%%

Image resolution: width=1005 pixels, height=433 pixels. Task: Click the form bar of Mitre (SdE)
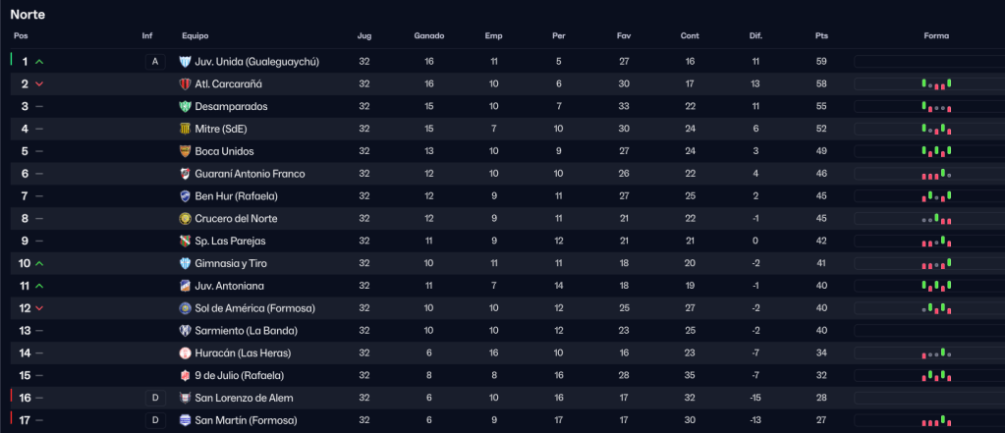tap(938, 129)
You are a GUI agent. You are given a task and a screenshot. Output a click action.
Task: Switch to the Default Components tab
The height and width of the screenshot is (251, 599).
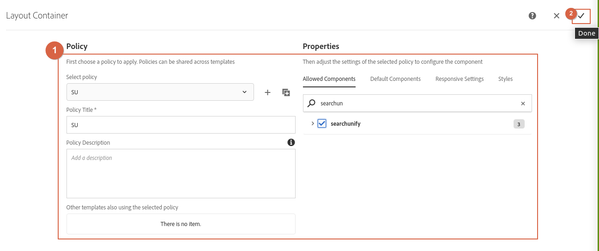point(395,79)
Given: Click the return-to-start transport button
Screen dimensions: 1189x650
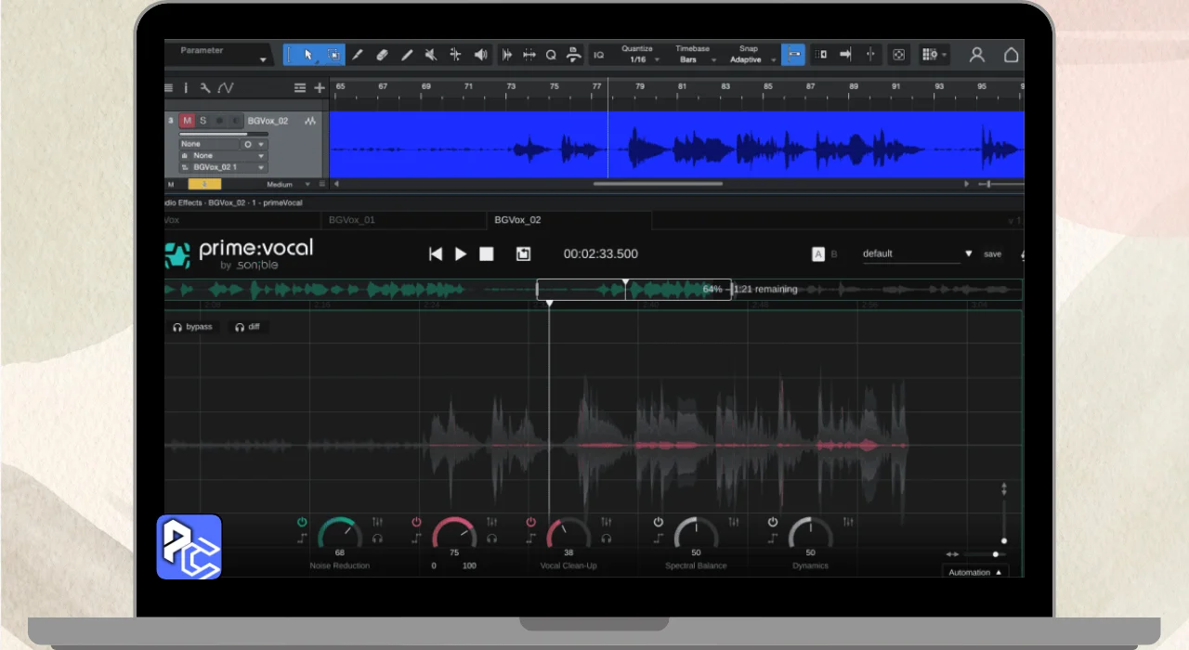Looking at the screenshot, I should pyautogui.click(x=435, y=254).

%%
%%

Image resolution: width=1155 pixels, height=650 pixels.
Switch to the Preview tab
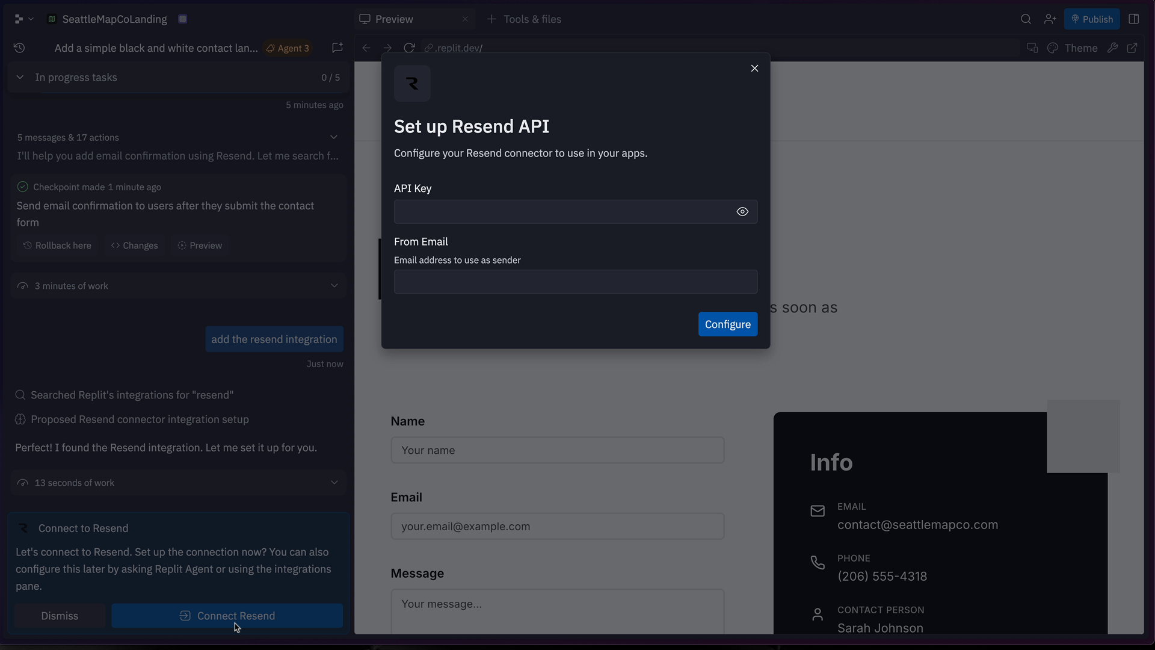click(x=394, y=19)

%%
%%

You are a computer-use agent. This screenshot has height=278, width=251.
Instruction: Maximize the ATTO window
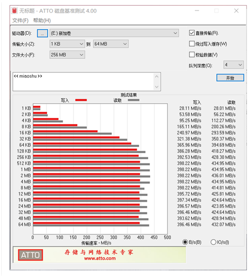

%%

_SHORT EXERCISE_.
Copy word for word the rows between the line containing "You are a computer-use" and the line containing "Instruction: Maximize the ATTO window", inclusive.

_RIGHT ANSWER_.
You are a computer-use agent. This screenshot has height=278, width=251.
Instruction: Maximize the ATTO window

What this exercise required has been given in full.